Der Anfang war eher zufällig. Ein einstiger Schulkamerad lotste Claudius und Ursula von Moers aus Zehlendorf zu „COPERNICUS“. Das vermutete Sternwarten-Projekt entpuppte sich als Gründungsveranstaltung eines Berliner Vereins zur Förderung Studierender aus Osteuropa und Zentralasien. Eine der ersten drei StipendiatInnen, die für ein Semester an der Humboldt-Universität studierten, war zwar vorerst in einem Studentenwohnheim untergebracht, doch es wurden noch Gasteltern gesucht. „Wir kamen mit leeren Händen und gingen mit Oksana aus Moskau nach Hause.“ Damals, im November 2000, arbeitete von Moers als Richter am Landgericht Berlin. Doch der Beruf neigte sich dem Ende zu – „dass ich dann meine junge Nachfolgerin nicht in Ruhe einarbeiten durfte und mit Punkt 65 aufhören musste, bedauere ich heute noch“ – und die drei Kinder waren flügge geworden. Da brachte „COPERNICUS“ frischen Wind in das idyllisch gelegene kleine Reihenhaus in der Taut-Siedlung nahe der Krummen Lanke.

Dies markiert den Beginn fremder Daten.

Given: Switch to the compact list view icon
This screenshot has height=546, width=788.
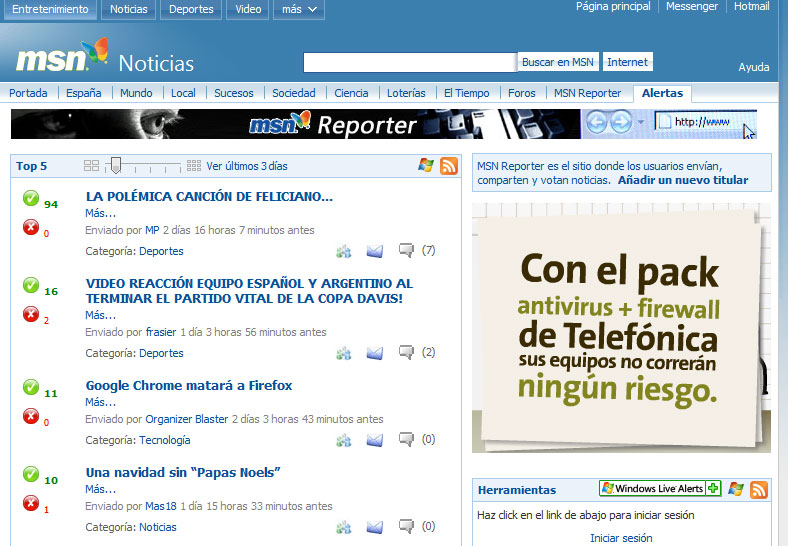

Hausschlüssel zur Begrüßung

Der Verein, der zuvor schon in Hamburg ins Leben gerufen worden war, lebt von ehrenamtlichem Engagement. Das knappe Dutzend Studenten und junger Wissenschaftler und Ältere wie Claudius von Moers sichten Bewerbungen, organisieren Skype-Gespräche, kümmern sich um organisatorische Starthilfe, Gasteltern und die nötigen Finanzen. Die kommen von verschiedenen Stiftungen, Unternehmen, auch Privatleuten – „und sind gut angelegt“, davon ist Claudius von Moers überzeugt. Acht bis neun Stipendiaten hat das Ehepaar vonMoers bis heute betreut. Oksana aus Moskau folgten zwei Aserbaidshaner, eine Rumänin, ein Pole, eine Polin, eine weitere Russin, eine Ukrainerin und eine Belarussin. „Die meisten studierten politische Wissenschaften, sind heute in ihrer Heimat gefragte Fachleute oder in der Welt unterwegs. Als erstes habe ich jedem bei der Begrüßung den Hausschlüssel in die Hand gedrückt. Manchmal haben wir gemeinsam gefrühstückt, manchmal lange Gespräche am Abendbrottisch geführt. Aber oft waren sie auch nach den Vorlesungen in Berlin unterwegs.“ Da hat der „Gastvater“ immer ein bisschen ein Auge auf die „jungen Damen“ gehabt, bis sie abends wieder daheim waren. „Aber eingeengt sollten sie sich nicht fühlen.“

Gasteltern weiter gesucht

Auch wenn die beiden, der wachsenden Enkelschar wegen, nun selbst keine „Einquartierung“ mehr haben, ist der jung gebliebene 76-Jährige bei den regelmäßigen Plenen dabei, wo Stipendiaten und „Copernicaner“ miteinander reden. Er gibt mit anderen Gasteltern dem Team der Studenten bei ihrer ehrenamtlichen Arbeit durch seine Erfahrungen „Rückendeckung“, besucht die Länderabende, wo sich die Stipendiaten dann mit einem Thema und kulinarischen Kostproben aus ihrer Heimat für die Gastfreundschaft revanchieren. Er hilft mit, Unternehmen und Institutionen für das anschließende sechswöchige Praktikum zu finden. Und er wirbt im Freundes- und Bekanntenkreis um weitere Gasteltern und neue Sponsoren. „Es ist schade, dass es so schwierig ist, Interessierte zu finden unter den dreieinhalb Millionen Einwohnern in Berlin. Ideal wäre natürlich, wenn noch Kinder um die Zwanzig im Haus sind. Aber wir haben auch ältere Damen, die mit ihren Stipendiaten wunderbar zurecht kommen.“ Falls die Chemie wirklich mal nicht stimmt, was sehr selten vorkommt, kann die Gastfamilie noch gewechselt werden. „Es ist ein gegenseitiges Geben und Nehmen. Natürlich gab es anfangs auch mal Missverständnisse und verschiedene Vorstellungen. Aber im Großen und Ganzen war der Aufenthalt jedes Mal eine große Bereicherung. Man lernt eine andere Kultur kennen und überprüft die eigenen Werte.“ Und als ihr Aserbaidshaner sehnsüchtig auf das vielstrapazierte Fahrrad vor der Haustür blickte, hat ihm Ursula von Moers mit Geduld und Erfolg das Radfahren beigebracht.

Kontakte bis heute

2010 lud der Verein die bisherigen rund 70 Stipendiaten zum Zehnjährigen ein, „und viele sind gekommen“, erinnert sich Claudius von Moers. Er hat mit all „seinen“ Gaststudenten noch heute Kontakt. Sie schicken Mails oder kommen zu Besuch, einige sogar mit Mann bzw. Frau und Kind. Einer bat ihn um Begutachtung einer wissenschaftlichen Arbeit, „eine hat uns zu ihrer Hochzeit eingeladen, nach Warschau, mit 170 Gästen! Wenn ich alle Einladungen annehmen würde, könnte ich eine Rundreise durch Osteuropa machen“, lacht der Zehlendorfer.